On Fire HDX:  Went on Amazon music tested a play sample of MP3 song... poked around the web etc. HDX is in sleep mode; hour later, I hear that sample song randomly play out of nowhere. Never purchased or downloaded it. Weird!!
Help appreciated.  With my luck; Ill be in church Sunday w the HDX in my purse n it will do it when all is whisper quiet!!


----------



## Betsy the Quilter (Oct 27, 2008)

sjc said:


> On Fire HDX: Went on Amazon music tested a play sample of MP3 song... poked around the web etc. HDX is in sleep mode; hour later, I hear that sample song randomly play out of nowhere. Never purchased or downloaded it. Weird!!
> Help appreciated. With my luck; Ill be in church Sunday w the HDX in my purse n it will do it when all is whisper quiet!!


Can't say I have. I would turn the volume down and also turn on "Quiet Time" to make sure no notification sounds override the volume control. (Swipe down, tap "Quiet Time.")

Betsy


----------



## sjc (Oct 29, 2008)

Weird: did it a few of times.


----------



## Ann in Arlington (Oct 27, 2008)

I haven't messed with the music part of the HDX yet, but I'm pretty sure it's not supposed to do that. 

Obviously, try restarting it. 

Re: 'quiet time' -- I did notice that, when playing Words With Friends, the commercials between will play at volume if you have the volume up EVEN when quiet time is set.  So, that was weird. I'm not sure, actually, what 'quiet time' quiets.  Might just be notifications -- like email coming in or updates.  

Sounds like a job for "MayDay"!


----------



## Seamonkey (Dec 2, 2008)

I  gather I can look forward to Quiet Time when I finally get an HDX in my hands?

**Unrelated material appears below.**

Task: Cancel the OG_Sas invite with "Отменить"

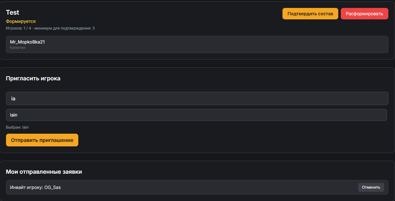Action: [x=371, y=187]
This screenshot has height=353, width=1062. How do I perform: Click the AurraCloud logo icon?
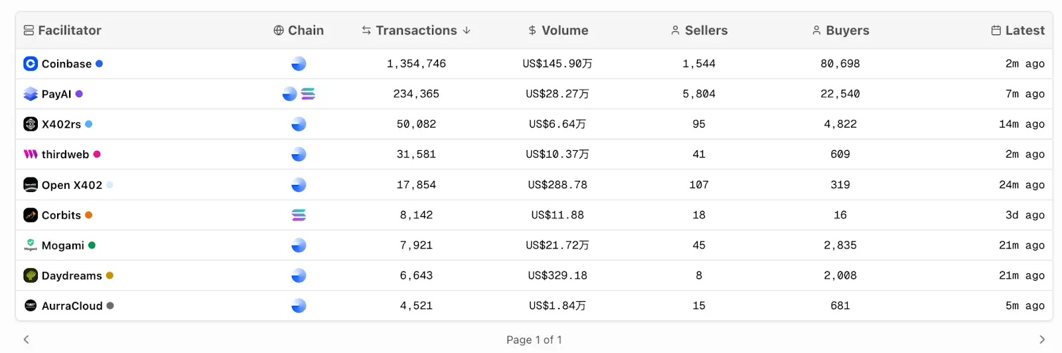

I almost always have the sound all the way down and that does prevent the sound from the ads between WWFriends, thankfully.


----------



## Betsy the Quilter (Oct 27, 2008)

Ann in Arlington said:


> I haven't messed with the music part of the HDX yet, but I'm pretty sure it's not supposed to do that.
> 
> Obviously, try restarting it.
> 
> ...


Yes, Quiet Time is for notifications. You use the regular volume keys for the volume in apps, etc. Quiet Time makes it so you don't have to individually change notifications for each app. It's assumed you won't be actually using noisy apps during things like church. 

Betsy


----------



## Ann in Arlington (Oct 27, 2008)

Betsy the Quilter said:


> Yes, Quiet Time is for notifications. You use the regular volume keys for the volume in apps, etc. Quiet Time makes it so you don't have to individually change notifications for each app. It's assumed you won't be actually using noisy apps during things like church.
> 
> Betsy


Hmmm. Depends on the church, I guess.


----------



## Seamonkey (Dec 2, 2008)

Just a cooler name for "Mute All Notifications" under Sounds &  Display on the HD.


----------



## Betsy the Quilter (Oct 27, 2008)

Ann in Arlington said:


> Hmmm. Depends on the church, I guess.


Really? Playing Candy Crush during mass, are we? 

Betsy


----------



## sjc (Oct 29, 2008)

Lol. You guys crack me up!!
Speaking of WWF:  I downloaded the app; no option to upgrade to word o meter n tile pile. So now I still play on iPhone because I have all the extras.
Am I missing something??


----------



## Jane917 (Dec 29, 2009)

sjc said:


> Lol. You guys crack me up!!
> Speaking of WWF: I downloaded the app; no option to upgrade to word o meter n tile pile. So now I still play on iPhone because I have all the extras.
> Am I missing something??


Speaking of WWF, isn't there a paid version I can buy so that I don't have all the ads?


----------



## Seamonkey (Dec 2, 2008)

Jane, sadly, Betsy answered that question for me awhile back and apparently there is not a paid version of WWF


----------



## sjc (Oct 29, 2008)

Jane:  We'll wait n see together!!


----------



## Seamonkey (Dec 2, 2008)

We can hope, too!


----------